With a definition of what's safe in hand, Li et al. are able to revise Koller et al.'s LBMPC so that it doesn't plan to always only avoid collisions, but also to choose moves even where they might result in safe impacts. 

"To the best of our knowledge, this is the first work to provide a probabilistic safety guarantee regarding human dynamics models with epistemic uncertainty for human-robot systems," as Li and team write. 

It is important to linger for a moment on the word "probabilistic" to understand what is being offered and what is not. 

The algorithm being developed, the modified LBMPC, is a probability model of what can happen between human and machine. As such, it is not a certainty, it is a prediction that in interactions calculated by the algorithm, some outcomes "will hold with a high probability," as it's put. 

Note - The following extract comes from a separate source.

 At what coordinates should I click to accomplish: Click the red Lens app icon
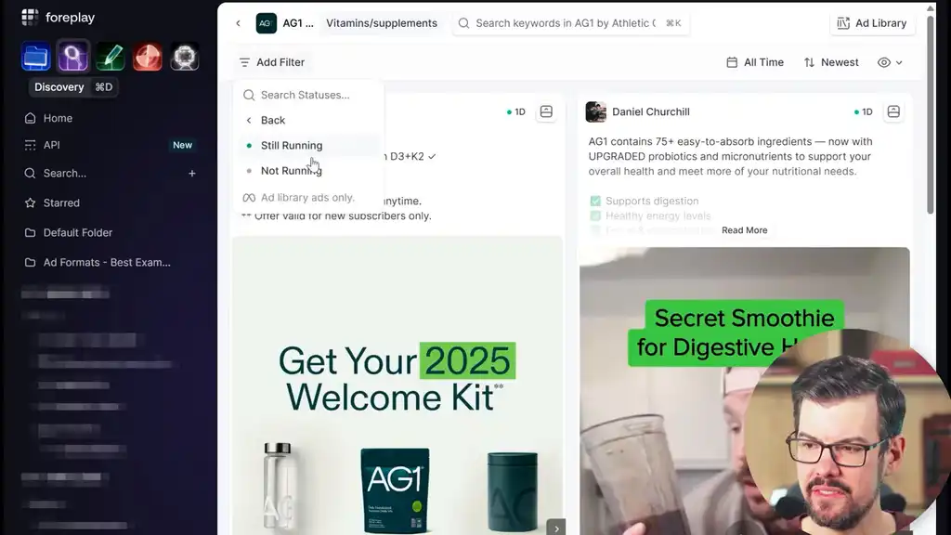pos(148,57)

What is provably safe, then, is a measure of the uncertainty in which a robot may move with respect to a person. In that way, the realm of tolerable uncertainty has been expanded a bit by allowing some collisions that could be harmless.

It's important to keep in mind that tolerable uncertainty is within the narrow constrains of a controlled experiment, in which a number of assumptions are made. As the authors describe it:

Our implementation depends on the following assumptions, that we have made to circumvent the challenges in geometry and computer vision: (1) the human shoulder position is known and fixed; (2) the human elbow never bends throughout this task. With these assumptions, we only need to track the human hand position and can interpolate the arm as a line segment between the hand and shoulder position. We further assume that the human hand stays perfectly observable throughout the operation and use PhaseSpace Motion Capture system [65] to track it.

And the work makes one more important assumption, "We assume that the human won't move during the robot planning time."

All of these caveats suggest there will have to be more modeling of what happens when a human is more dynamic, so to speak, with fewer constrains on interaction. 

A tantalizing parting thought by Li et al. is that by making their system supposedly safe, they are easing humans' acceptance of the system.

"It is interesting that our subject pointed out that she felt more comfortable when the robot is running our algorithm than the one doing just collision avoidance," the authors write. 

"One explanation is that our algorithm optimizes for velocity and safe impact when collision avoidance cannot be strictly avoided. The safe impact formulation could potentially improve the psychological side of [human-robot interactions] HRI, besides the safety guarantee."